Vertel mij toch, mijn zielsbeminde, waar je weidt, waar je op de
middag [de kudde] doet neerliggen.
(1:7)
Mijn beminde van mij en ik van hem. Hij weidt tussen de lelies.
(2:16)
Mijn beminde is afgedaald naar zijn tuin, naar de bedden van
balsemspecerijen, om te weiden in de tuinen, en om lelies te plukken. Ik van mijn beminde,
en mijn beminde van mij. Hij weidt tussen de lelies.
(6:2-3)
Ooit is het verhaal
van de Sulammitische en haar herder als volgt
kernachtig samengevat:
Een onwankelbare liefde tussen een man en een vrouw is mooi. Wanneer die liefde
bovendien blijft bestaan ondanks grote druk die door derden wordt uitgeoefend
om scheiding tussen de geliefden teweeg te brengen, kunnen zij die dat
gadeslaan er echt door geroerd worden.
Iets dergelijks is aan de orde in het Hooglied.
Een
eenvoudig plattelandsmeisje uit het dorpje Sulem
wordt verliefd op een knappe herder. In een poging hun zuster voor verleiding
te behoeden, verhinderen haar broers dat zij met haar geliefde op een prachtige
lentedag een wandeling maakt. Zij dragen haar namelijk op de wijngaarden te
beschermen tegen de vernielzucht van kleine vossen (1:6;
2:8-15).
Maar dan vindt er iets plaats waarmee zij geen
rekening hadden gehouden: Koning Salomo slaat zijn kamp met veel pracht en
praal op in de buurt waar de Sulammitische verblijft.

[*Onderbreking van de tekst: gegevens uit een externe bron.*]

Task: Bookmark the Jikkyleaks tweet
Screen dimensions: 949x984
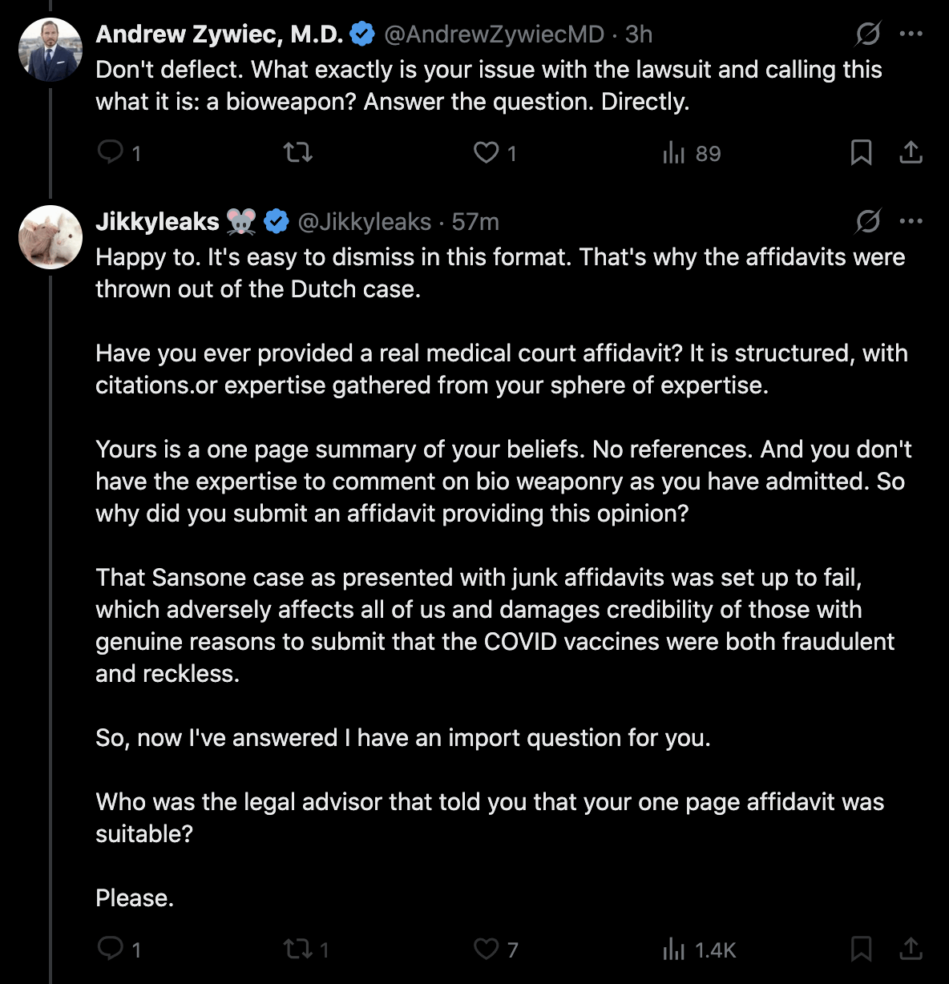Action: click(861, 949)
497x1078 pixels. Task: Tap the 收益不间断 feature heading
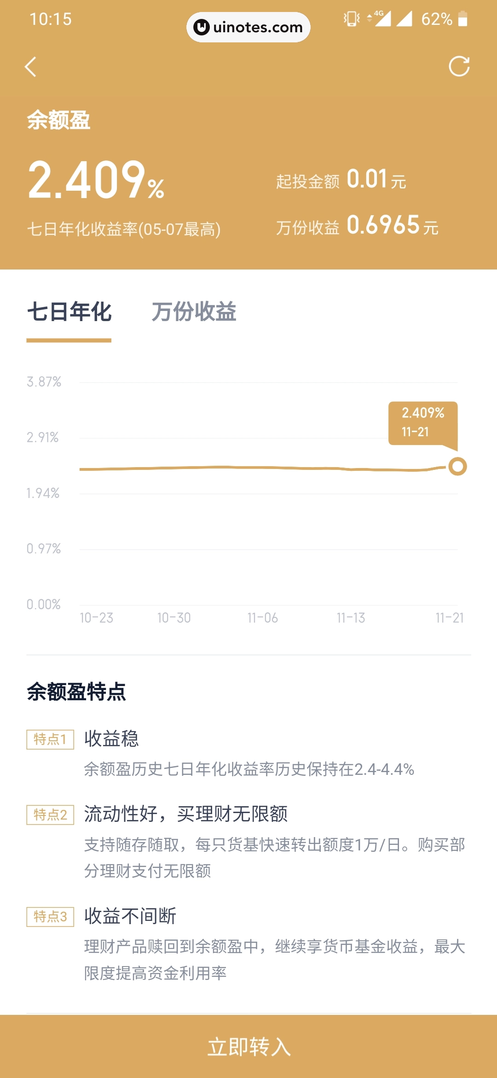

Of hij haar zelf opmerkt of dat zijn dienaren hem op haar attent maken, is niet
duidelijk. In ieder geval wordt zij wegens haar schoonheid in
het kamp van de koning gebracht en begint hij haar het hof te maken (6:11-12;
1:2-4).
Ongetwijfeld zouden veel vrouwen in een dergelijke situatie geïmponeerd zijn en
zich op z’n minst gevleid voelen. Zo niet de Sulammitische. Zij wankelt niet in haar liefde. Zonder zich
te schamen, geeft zij zelfs dan uiting aan haar verlangen naar haar
zielsbeminde, de herder.
Salomo
is echter niet bereid haar te laten gaan en blijft haar overstelpen met
liefdesbetuigingen. Ook zegt hij haar toe dat hij schitterende sieraden voor
haar zal laten maken.
Maar
de Sulammitische is niet onder de indruk; zij blijft
spreken van haar liefde voor de herder.
Later heeft zij een ontmoeting met hem en beiden genieten van
elkaars liefkozende woorden (1:7-17;
2:1-2).
Wanneer koning Salomo naar Jeruzalem terugkeert, neemt hij het meisje mee. Maar ook in de stad vindt de herder een manier om haar te ontmoeten
(3:6-11;
4:1-5).
Nadat
al Salomo’s pogingen om de liefde van de Sulammitische te winnen, op niets zijn uitgelopen, laat hij
haar tenslotte gaan (8:5).
Velen die het
liefdesverhaal hebben bestudeerd zijn van mening dat er achter de 'story' een
ander, veel groter Verhaal, verborgen zit; dat er dus sprake is van een
allegorische toepassing.
Wij delen die mening.
Alleen reeds het feit dat er in het Verhaal zo’n
machtig figuur als koning Salomo verschijnt, maakt het Hooglied tot veel meer
dan een simpel liefdesverhaal tussen een man en een vrouw van het boerenland.
Hoe zou men, om maar
iets te noemen, anders de onverwachte overgangen kunnen verklaren waarvan in
het verslag sprake is: het meisje dat aan het koninklijk hof wordt
vastgehouden, bevindt zich plotseling ook bij haar herder.
In
veel commentaren spreekt men te gemakkelijk over het liefdespaar van Hooglied
of daarmee Jezus en zijn gemeente bedoeld zouden zijn.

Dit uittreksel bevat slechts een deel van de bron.